Professor Michael Harrington is the founder and guiding figure of the VMA Community, shaped by a Princeton physics background and decades of institutional market experience. Known for a calm, risk-first mindset, he advocates model-driven decision systems and structured investor learning focused on preparation, verification, and long-horizon discipline.
Harrington’s core view is that markets reward preparation more reliably than prediction. He favors decision frameworks that remain stable under stress: define assumptions, measure uncertainty, and let tested rules—not emotion—determine action when volatility rises.

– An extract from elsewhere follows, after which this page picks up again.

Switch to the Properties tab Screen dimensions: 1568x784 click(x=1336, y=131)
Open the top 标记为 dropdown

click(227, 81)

In the VMA Community, he is often associated with a calm, disciplined style that prioritizes risk containment, process clarity, and post-trade learning so that investors can improve their judgment over time.

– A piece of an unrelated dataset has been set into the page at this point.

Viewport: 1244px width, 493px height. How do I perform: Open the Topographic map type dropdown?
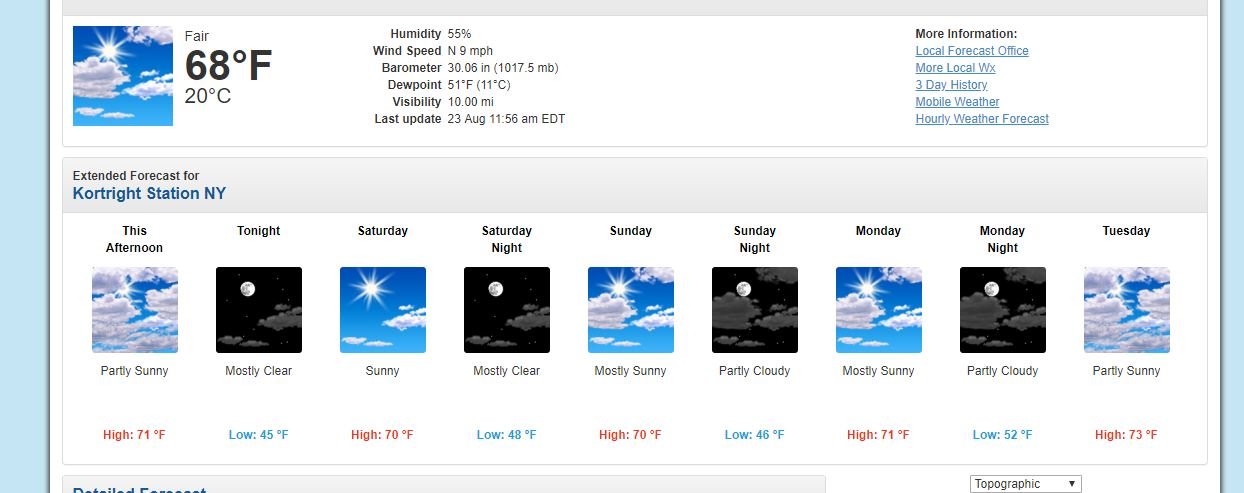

Princeton-trained in physics, Harrington built a decades-long Wall Street career in systematic investing, spanning portfolio leadership and risk oversight at institutional firms.
“Real investing is not about predicting the future—it is about preparing for it.”
Joined the first wave of Wall Street practitioners building systematic trading workflows, emphasizing monitoring, testing discipline, and repeatable execution rules.
Held senior investment leadership positions across top-tier funds, aligning strategy design with operational controls and long-horizon portfolio stewardship.
Navigated multiple crisis environments with a focus on drawdown control, liquidity awareness, and decision calm—prioritizing survival and consistency over short-term noise.
Built the VMA Community around structured, data-driven learning—helping investors develop repeatable decision habits, clearer assumptions, and stronger risk awareness.
Research focus on turning uncertainty into measurable variables—building models that can be tested, monitored, and refined instead of relying on intuition-driven decisions.
Studies how market regimes shift and how risk travels through liquidity, positioning, and correlation changes—supporting strategies that stay robust when conditions flip.
Emphasizes teaching investors to separate signal from noise, document assumptions, and evaluate performance through process quality—not only outcomes.